Attorney: Northern Pass opponents want too much time to cross-examine witnessesBy MICHAEL COUSINEAU
New Hampshire Union Leader
August 17. 2017 8:57PM
CONCORD — A Northern Pass attorney says project opponents want to devote too much time to cross-examining friendly witnesses.
Attorney Barry Needleman said he is requesting that project opponents show that “their contemplated examination will neither repeat points already made by the witness in pre-filed testimony or introduce new testimony that the examining party or witness should have offered in writing and that such examination is required for a full and true disclosure of the facts.”
The Site Evaluation Committee has 15 hearing dates scheduled between Aug. 29 and Sept. 29, but a report released Tuesday showed the committee would need more than 45 days to complete questioning witnesses offered by various parties, including a few remaining Northern Pass witnesses.

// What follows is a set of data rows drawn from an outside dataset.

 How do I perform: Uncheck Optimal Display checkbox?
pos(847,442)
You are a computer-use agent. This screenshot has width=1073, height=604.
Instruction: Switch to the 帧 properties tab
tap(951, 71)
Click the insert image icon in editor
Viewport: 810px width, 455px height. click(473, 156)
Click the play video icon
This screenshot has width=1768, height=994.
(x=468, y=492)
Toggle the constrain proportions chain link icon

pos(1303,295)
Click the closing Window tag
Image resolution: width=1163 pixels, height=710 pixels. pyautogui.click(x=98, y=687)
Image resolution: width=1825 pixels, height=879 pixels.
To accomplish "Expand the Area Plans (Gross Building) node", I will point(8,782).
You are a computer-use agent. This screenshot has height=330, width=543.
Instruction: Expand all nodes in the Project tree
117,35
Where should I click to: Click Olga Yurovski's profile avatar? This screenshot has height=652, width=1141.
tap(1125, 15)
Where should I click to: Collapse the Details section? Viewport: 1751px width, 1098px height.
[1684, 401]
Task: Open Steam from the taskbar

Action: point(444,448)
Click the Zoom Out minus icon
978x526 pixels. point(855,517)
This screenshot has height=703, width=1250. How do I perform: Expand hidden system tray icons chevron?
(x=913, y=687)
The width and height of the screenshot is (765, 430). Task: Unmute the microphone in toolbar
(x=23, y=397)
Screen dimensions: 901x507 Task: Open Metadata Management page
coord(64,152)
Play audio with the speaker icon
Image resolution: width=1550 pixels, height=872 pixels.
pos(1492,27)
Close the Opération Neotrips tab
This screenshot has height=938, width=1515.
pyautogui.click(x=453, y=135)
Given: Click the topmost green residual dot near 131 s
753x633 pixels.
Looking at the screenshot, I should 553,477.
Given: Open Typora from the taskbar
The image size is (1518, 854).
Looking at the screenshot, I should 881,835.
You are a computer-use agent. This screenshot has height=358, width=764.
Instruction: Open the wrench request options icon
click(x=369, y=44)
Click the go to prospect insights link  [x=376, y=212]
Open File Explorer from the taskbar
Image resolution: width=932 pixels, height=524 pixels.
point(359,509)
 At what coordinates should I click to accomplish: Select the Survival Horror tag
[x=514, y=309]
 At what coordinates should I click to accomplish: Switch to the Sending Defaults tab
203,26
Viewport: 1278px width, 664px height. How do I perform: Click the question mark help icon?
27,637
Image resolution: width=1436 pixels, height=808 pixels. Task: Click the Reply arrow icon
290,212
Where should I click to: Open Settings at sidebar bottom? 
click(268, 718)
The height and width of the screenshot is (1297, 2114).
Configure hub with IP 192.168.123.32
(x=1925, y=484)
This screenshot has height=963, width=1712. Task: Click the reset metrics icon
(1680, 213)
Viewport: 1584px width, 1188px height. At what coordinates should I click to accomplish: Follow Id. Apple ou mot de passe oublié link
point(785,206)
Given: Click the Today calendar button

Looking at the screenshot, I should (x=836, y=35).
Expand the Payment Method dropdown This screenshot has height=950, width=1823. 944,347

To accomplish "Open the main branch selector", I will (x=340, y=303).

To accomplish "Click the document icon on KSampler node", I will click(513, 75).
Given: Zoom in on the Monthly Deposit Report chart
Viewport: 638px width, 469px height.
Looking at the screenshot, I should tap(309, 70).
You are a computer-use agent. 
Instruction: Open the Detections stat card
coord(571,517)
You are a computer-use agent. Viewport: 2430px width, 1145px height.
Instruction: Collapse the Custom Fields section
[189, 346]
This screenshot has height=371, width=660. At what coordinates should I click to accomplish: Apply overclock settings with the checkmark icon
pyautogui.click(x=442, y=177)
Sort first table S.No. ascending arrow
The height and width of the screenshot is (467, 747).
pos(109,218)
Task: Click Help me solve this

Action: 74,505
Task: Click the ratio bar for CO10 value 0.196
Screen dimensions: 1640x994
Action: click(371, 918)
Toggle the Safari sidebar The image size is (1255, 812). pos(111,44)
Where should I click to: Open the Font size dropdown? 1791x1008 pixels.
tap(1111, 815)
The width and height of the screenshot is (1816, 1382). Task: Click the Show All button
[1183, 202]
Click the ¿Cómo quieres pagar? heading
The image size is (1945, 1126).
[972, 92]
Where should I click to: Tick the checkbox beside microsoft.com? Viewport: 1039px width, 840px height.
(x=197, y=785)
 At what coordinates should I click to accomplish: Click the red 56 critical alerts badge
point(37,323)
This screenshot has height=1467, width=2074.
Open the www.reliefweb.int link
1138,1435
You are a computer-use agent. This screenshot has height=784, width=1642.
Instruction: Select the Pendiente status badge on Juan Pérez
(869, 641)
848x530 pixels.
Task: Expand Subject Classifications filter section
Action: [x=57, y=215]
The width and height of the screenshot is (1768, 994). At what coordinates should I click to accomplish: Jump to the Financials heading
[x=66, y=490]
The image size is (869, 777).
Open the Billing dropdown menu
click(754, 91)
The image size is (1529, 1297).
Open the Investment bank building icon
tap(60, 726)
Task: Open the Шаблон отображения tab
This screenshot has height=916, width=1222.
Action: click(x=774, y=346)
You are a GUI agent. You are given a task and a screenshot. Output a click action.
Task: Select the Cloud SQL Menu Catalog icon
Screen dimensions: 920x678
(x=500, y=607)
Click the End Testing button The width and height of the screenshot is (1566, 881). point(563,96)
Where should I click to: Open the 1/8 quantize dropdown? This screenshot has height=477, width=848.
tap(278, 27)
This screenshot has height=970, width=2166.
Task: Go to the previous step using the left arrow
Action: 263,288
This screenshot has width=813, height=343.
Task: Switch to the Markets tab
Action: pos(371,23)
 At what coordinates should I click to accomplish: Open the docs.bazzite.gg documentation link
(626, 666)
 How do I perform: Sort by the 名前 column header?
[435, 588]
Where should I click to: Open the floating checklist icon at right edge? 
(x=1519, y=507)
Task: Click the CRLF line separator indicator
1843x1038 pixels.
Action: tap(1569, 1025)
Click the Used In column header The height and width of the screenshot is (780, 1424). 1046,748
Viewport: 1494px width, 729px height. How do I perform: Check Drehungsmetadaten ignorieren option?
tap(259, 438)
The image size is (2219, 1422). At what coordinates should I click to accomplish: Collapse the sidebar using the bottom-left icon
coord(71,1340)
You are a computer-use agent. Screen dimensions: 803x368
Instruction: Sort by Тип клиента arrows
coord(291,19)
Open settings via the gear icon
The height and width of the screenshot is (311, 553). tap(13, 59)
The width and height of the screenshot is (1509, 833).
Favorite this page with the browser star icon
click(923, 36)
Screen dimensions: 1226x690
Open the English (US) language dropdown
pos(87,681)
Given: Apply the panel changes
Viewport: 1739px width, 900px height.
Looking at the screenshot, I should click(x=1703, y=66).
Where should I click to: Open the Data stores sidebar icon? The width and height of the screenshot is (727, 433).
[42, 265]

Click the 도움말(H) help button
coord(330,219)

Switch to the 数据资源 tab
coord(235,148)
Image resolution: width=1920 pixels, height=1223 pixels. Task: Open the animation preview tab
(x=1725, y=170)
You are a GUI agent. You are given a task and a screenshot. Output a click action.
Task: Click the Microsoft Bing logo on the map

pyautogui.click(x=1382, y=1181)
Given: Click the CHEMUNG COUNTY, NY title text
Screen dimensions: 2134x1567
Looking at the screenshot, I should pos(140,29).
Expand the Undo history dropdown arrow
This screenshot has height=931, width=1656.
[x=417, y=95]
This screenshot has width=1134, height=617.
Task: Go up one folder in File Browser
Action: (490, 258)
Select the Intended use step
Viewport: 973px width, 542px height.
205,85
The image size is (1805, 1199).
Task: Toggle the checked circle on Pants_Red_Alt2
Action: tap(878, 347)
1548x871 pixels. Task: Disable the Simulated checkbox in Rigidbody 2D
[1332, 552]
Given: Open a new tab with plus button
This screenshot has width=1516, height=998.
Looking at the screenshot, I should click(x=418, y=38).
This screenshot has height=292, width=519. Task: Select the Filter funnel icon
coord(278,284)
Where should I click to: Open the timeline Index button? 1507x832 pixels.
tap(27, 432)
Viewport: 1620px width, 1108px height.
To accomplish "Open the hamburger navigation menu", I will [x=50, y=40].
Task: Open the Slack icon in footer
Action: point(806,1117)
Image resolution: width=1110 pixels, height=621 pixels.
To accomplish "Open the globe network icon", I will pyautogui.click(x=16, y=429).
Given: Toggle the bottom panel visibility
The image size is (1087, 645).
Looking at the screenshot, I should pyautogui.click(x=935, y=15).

The proposed $1.6 billion project, which would run through more than 30 communities, needs several state and federal approvals before it can start operating by late 2020.
Project officials hope to garner all necessary approvals by the end of this year. The route runs from Pittsburg to Deerfield and includes 60 miles of buried lines.
Project critic Jack Savage, vice president of communications/outreach for the Society for the Protection of New Hampshire Forests, opposes cutting the time of opponents.
“Northern Pass’s motion is a bit of a desperate attempt to speed up the process by denying rights of intervenors,” Savage said in an email. “Once again, instead of really listening to those with legitimate concerns about their proposal, Northern Pass is attempting to muzzle them. This is exactly the kind of behavior that has put the Northern Pass project in such a dire predicament after seven long years.”
Needleman, in papers filed with the committee, said about 26 days would be taken up by friendly cross-examination by some of the 20-plus parties involved in the hearing, most of whom oppose the project.
“The purpose of cross-examination is to discredit a witness before the fact-finder in any of several ways,” Needleman wrote, quoting Black’s Law Dictionary.
Michael Iacopino, the committee’s counsel who presided over a recent prehearing, tackled the issue in a report released Tuesday.
“The estimated time needed for cross-examination by similarly aligned intervenors suggests that some intervenors are anticipating cross-examination that would be improper friendly cross-examination,” Iacopino said.
“The presiding officer may exclude irrelevant, immaterial, or unduly repetitious cross-examination or cross-examination that is not required for a full and true disclosure of the facts.”
Northern Pass has pushed back its in-service deadline to late 2020, citing a longer-than-anticipated SEC hearing process as one reason.
“Given that the (Site Evaluation Committee) schedule had previously been extended nine months beyond the statutory time frame, we feel a prehearing conference is critical to ensuring the prompt and orderly completion of this proceeding,” said Northern Pass spokesman Kaitlyn Woods.